Set tasks:
- A) According to the Wheeler v. Cloyd opinion, on what date did the County of Wayne execute the mortgage and deed of trust to Isaac Seymour?
- B) Reproduce the Wheeler v. Cloyd opinion text word for word, everything from "Page 134 U. S. 541" down to "from the county.".
- C) Write the next part of the Wheeler v. Cloyd opinion, picking up after its final sentence.

Wheeler v. Cloyd
134 U.S. 537 (1890)

Annotate this Case

U.S. Supreme Court

Wheeler v. Cloyd, 134 U.S. 537 (1890)

Wheeler v. Cloyd

No. 147

Argued December 6, 1889

Decided April 7, 1890

134 U.S. 537

APPEAL FROM THE CIRCUIT COURT OF THE UNITED

STATES FOR THE SOUTHERN DISTRICT OF ILLINOIS

Syllabus

Gibson v. Shufeldt,122 U. S. 27, affirmed to the point that

"in a suit in equity brought in the circuit court by two or more persons on several and distinct demands, the defendant can appeal to this Court as to those plaintiffs only to each of whom more than $5,000 is decreed."

Motion to dismiss an appeal in equity upon the ground that "the decree appealed from was not a joint decree, and imposed no joint debt, liability, or obligation," but that it was a series of distinct decrees against distinct parties on distinct causes of action. The case is stated in the opinion. The cause was argued on its merits as well as on the motion to dismiss.

Page 134 U. S. 539

MR. JUSTICE LAMAR delivered the opinion of the Court.

This is a motion to dismiss an appeal upon the ground that the interests of each of the appellants in the case are separate and distinct, and do not involve an amount sufficient to give this Court jurisdiction.

The case grows out of Kennicott v. Supervisors, 16 Wall. 452, and Supervisors v. Kennicott,94 U. S. 498, and those cases are referred to for a more minute statement of all the early facts of the controversy than is necessary to be made for the purpose of considering the question now before us. A brief summary of some of the leading facts of the controversy will be sufficient for present purposes.

On the 20th of April, 1859, the County of Wayne, in the State of Illinois, by virtue of an authority derived from an act of the state legislature, executed a mortgage and a deed of trust upon about 100,000 acres of its swamp and overflowed lands to Isaac Seymour, of New York city, as trustee, to secure the payment of $800,000 of its bonds, which had been issued for the purpose of raising funds with which to construct a railroad. On the same day, the Mount Vernon Railroad Company, the corporation that had been organized to build the

Page 134 U. S. 540

road for the benefit of which the aforesaid aid had been granted, as a part of the same general transaction of raising funds with which to build its road, executed a mortgage to Seymour upon its contemplated railroad, its appurtenances, franchises, and other property and effects, both present and prospective, as an additional security for the aforesaid bonds. The bonds were sold and came into the hands of bona fide purchasers for value, and, default having been made in the payment of the interest on them as it came due, a bill for foreclosure of the mortgages and deed of trust was filed, on the 7th of March, 1865, by John W. Kennicott and others, claimants of a number of the bonds which had been sold, against the County of Wayne and the Mount Vernon Railroad Company. The railroad company defaulted, and, upon a hearing in the Circuit Court of the United States for the Southern District of Illinois, the bill was dismissed as to the County of Wayne on the ground that the mortgage was invalid because the proofs failed to show that at the date it was made there was any line of railroad constructed or authorized to be constructed through that county with which the Mount Vernon Railroad was connected in any manner. Upon appeal, this Court reversed that decree and held that the mortgage in controversy was valid as to bona fide holders of the bonds it was intended to secure, and that the complainants were entitled to a decree in their favor. Kennicott v. Supervisors, supra. A final decree in the case was rendered by the circuit court in June, 1874, which was affirmed by this Court on appeal. Supervisors v. Kennicott, supra. In pursuance of that decree, the lands covered by the mortgage were sold at a master's sale on the 18th of September, 1877, for an amount insufficient to satisfy the claims of the bondholders, and, the time for redemption having expired, the master, on May 27, 1879, executed and delivered a deed for them to one Broadwell, who had come into possession of the certificates of purchase at the aforesaid sale. The appellees in this case, who were complainants below, claim under Broadwell. Between the date of the execution of the deed of trust and the mortgage before mentioned and March 7, 1865, when the

Page 134 U. S. 541

foreclosure suit was commenced, the County of Wayne had sold a large amount of the lands embraced in those encumbrances to individuals who were not made parties to the foreclosure proceedings. The appellants here claim under those purchases from the county.

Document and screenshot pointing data
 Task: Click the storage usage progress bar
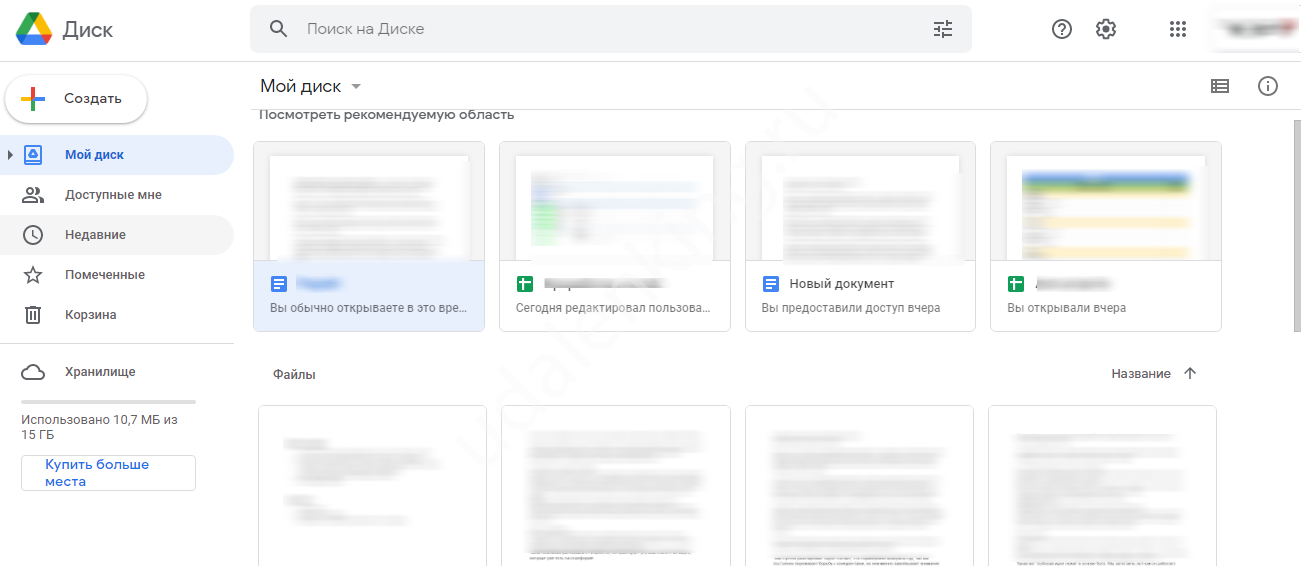[108, 401]
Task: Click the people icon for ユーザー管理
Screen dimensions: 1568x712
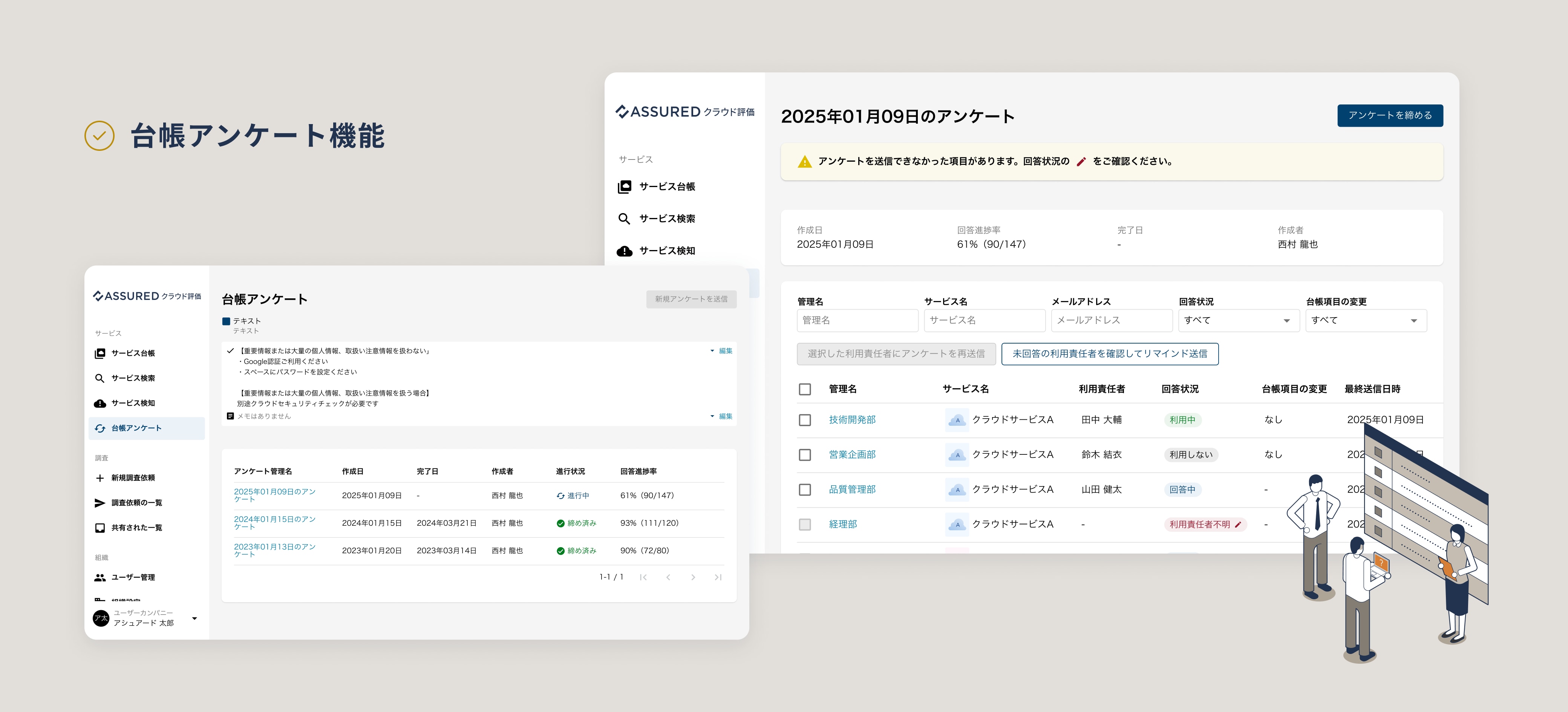Action: pos(100,577)
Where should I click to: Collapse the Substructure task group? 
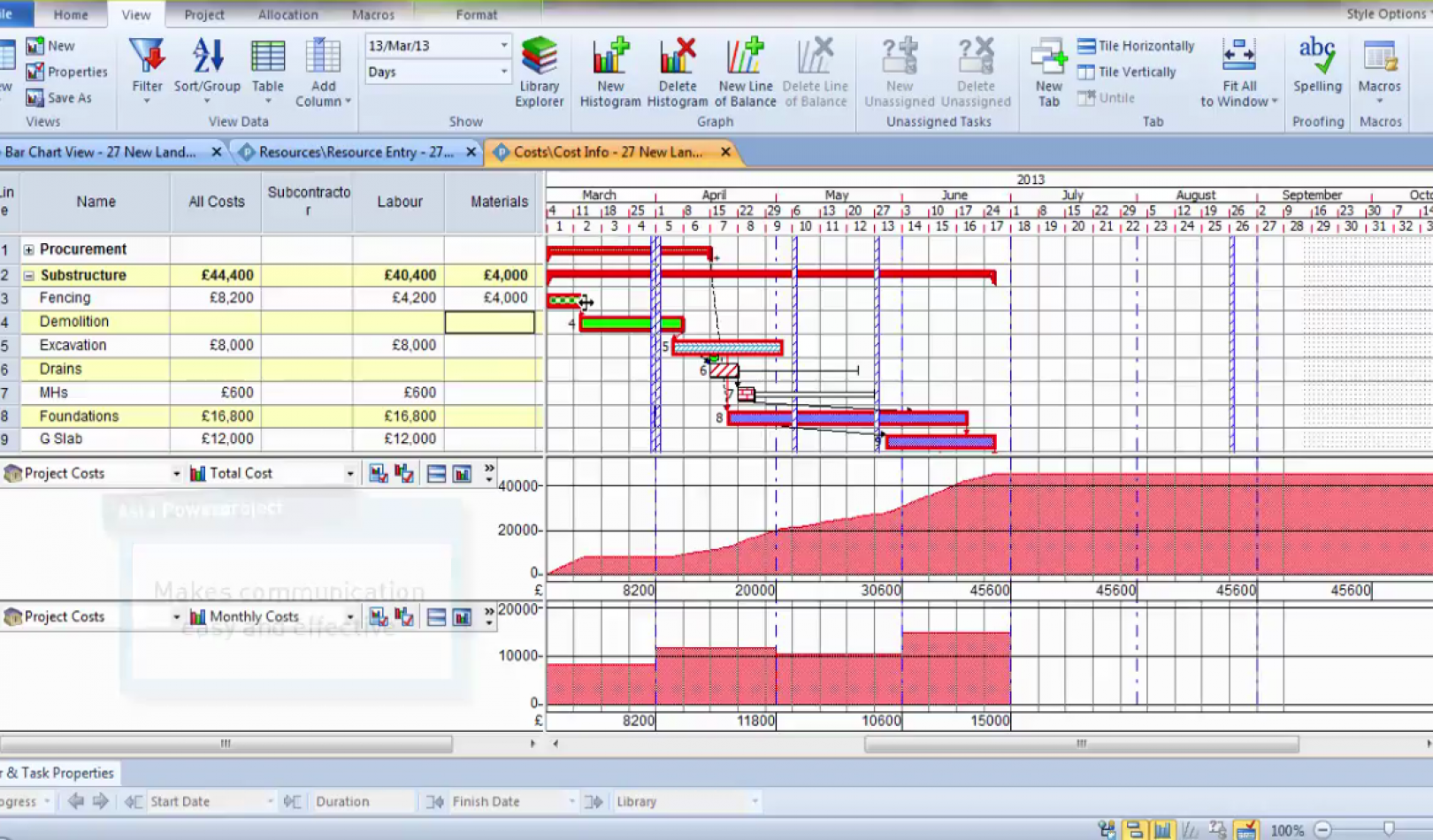coord(29,276)
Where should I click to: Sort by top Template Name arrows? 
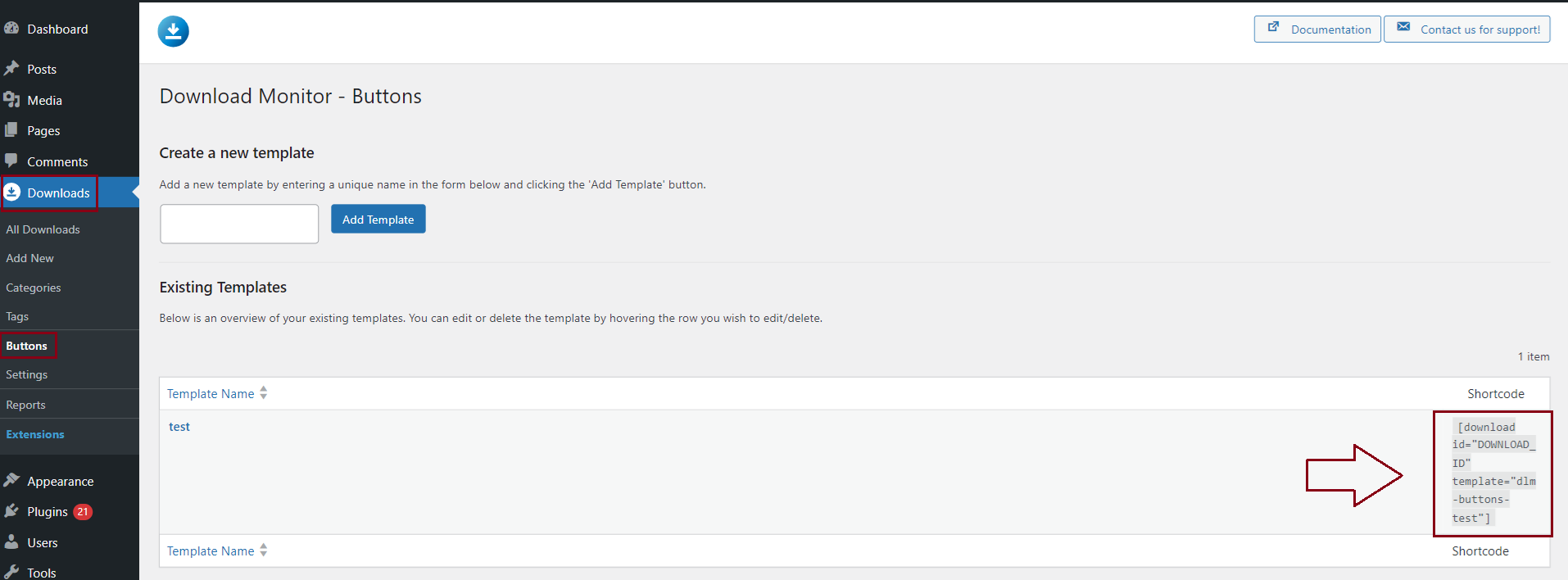pyautogui.click(x=264, y=393)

Answers to each task:
- A) April 20, 1859.

- B)
Page 134 U. S. 541

foreclosure suit was commenced, the County of Wayne had sold a large amount of the lands embraced in those encumbrances to individuals who were not made parties to the foreclosure proceedings. The appellants here claim under those purchases from the county.

- C)
The case as it now stands is a consolidation of four others and an intervening petition filed by leave of the court. The first of those consolidated cases was a suit in equity brought on the 25th of January, 1882, by the appellee, J. C. Cloyd, a citizen of New York, against Clarissa Jordan and some twenty-four or more other defendants, all but two of whom were citizens of Illinois, one of those two being a citizen of Ohio, and the other a citizen of Colorado. The bill set out somewhat in detail the various steps in the proceedings above referred to, and further alleged that, by reason thereof, and also by reason of the conveyances before mentioned, the County of Wayne had no right, title, or interest in and to the lands in dispute and was not in any other manner interested in the present suit.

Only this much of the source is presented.